En effet, l'article publié dans le journal Türkiye sous la signature de Yücel Kayaoğlu, intitulé « Pas de villa construite, il ne pourra pas quitter İmralı », a apporté des éclaircissements sur le sujet :

« Des travaux de rénovation sont en cours dans l'un des bâtiments du campus de la prison d'İmralı. Un espace séparé par un mur sera alloué à Öcalan comme bureau de travail, et les besoins fondamentaux pour son séjour y seront assurés. »

Cette information ne confirme pas la déclaration d'Akın Gürlek.
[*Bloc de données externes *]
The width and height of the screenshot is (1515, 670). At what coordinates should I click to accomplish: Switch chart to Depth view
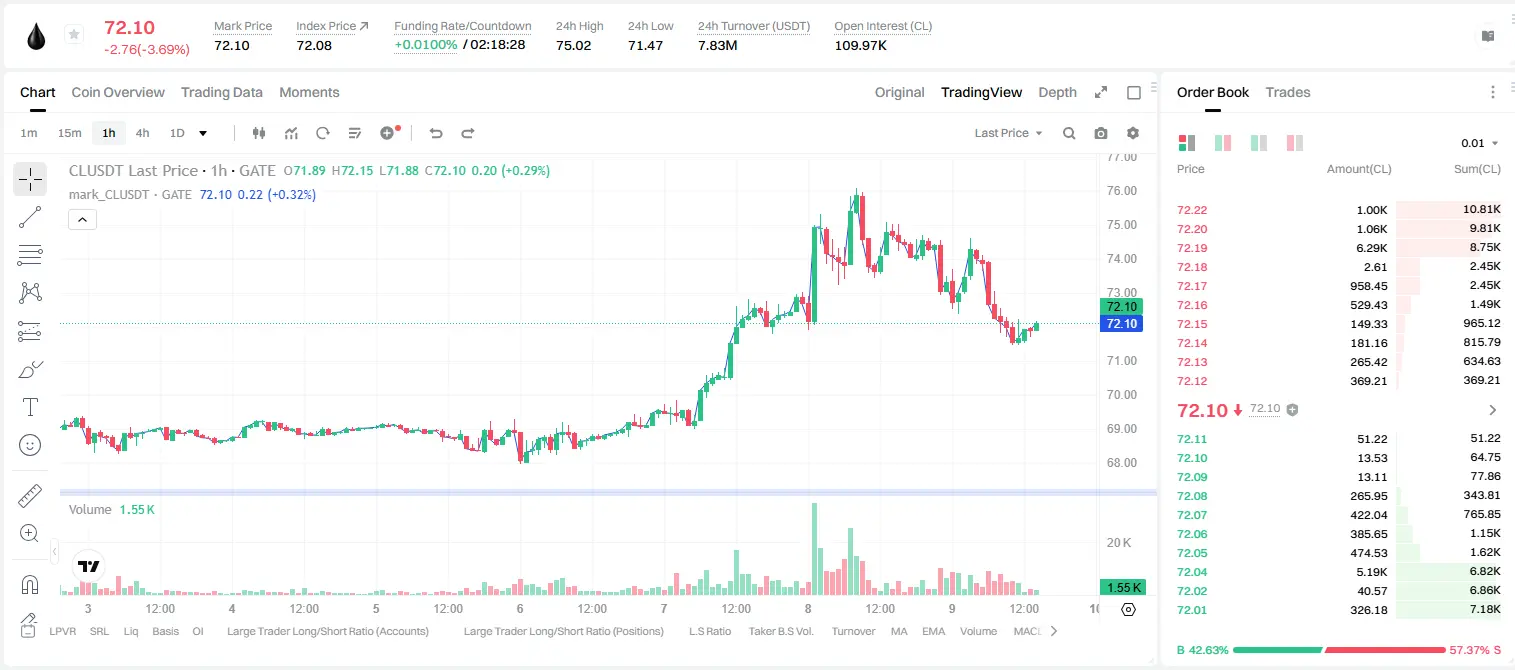pos(1057,92)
Aucun nouveau bâtiment n'est construit, il s'agit de travaux de rénovation dans un bâtiment existant, et ce, pour Öcalan...

Malgré cela, il est étrange que l'introduction de l'article indique que « malgré le démenti de Gürlek, cette polémique n'a pas été close ». Car cet article a lui-même entretenu la « polémique » et contredit les propos du ministre.

En une phrase :

Le journal Türkiye, au lieu de publier les propos de Nevzat Bahtiyar, rejugé dans l'affaire du meurtre de Narin Güran, comme une « défense » ou une « allégation », les a présentés comme une information confirmée sous le titre : « Son oncle Salim a dit : 'Déchiquette Narin' ».

Dans l'article de Sabah et Milliyet intitulé « La branche provinciale du MHP à Istanbul a été dissoute », pas un seul mot n'a été mentionné sur la raison de cette décision ; seule la déclaration du parti a été publiée.

Dans l'émission « Maç varsa Erman Hoca var » sur Sözcü TV, Erman Toroğlu et Yasin Yıldırım ont fait de la publicité clandestine en plaçant devant eux deux canettes de soda d'une marque spécifique.

Les journaux Akşam, Milliyet, Sabah, Yeni Akit et Yeni Şafak ont publié une promotion pleine page de la municipalité AKP de Selçuk (Konya) comme s'il s'agissait d'une information, sans y apposer l'avertissement « publicité ».

Yeni Akit, en titrant son article sur le décès de Yalçın Küçük « Un nom de famille petit, des péchés grands », s'est érigé en « instance de jugement des péchés » et a déversé sa haine.

Le site local Ayıntap a écrit que les « rumeurs de candidature parlementaire » de Selami Yetkinşekerci, membre du conseil d'administration provincial de l'AKP à Gaziantep, « suscitaient un malaise chez les citoyens » ; puis,

a publié un texte d'excuses affirmant que « le public aime et respecte Yetkinşekerci ».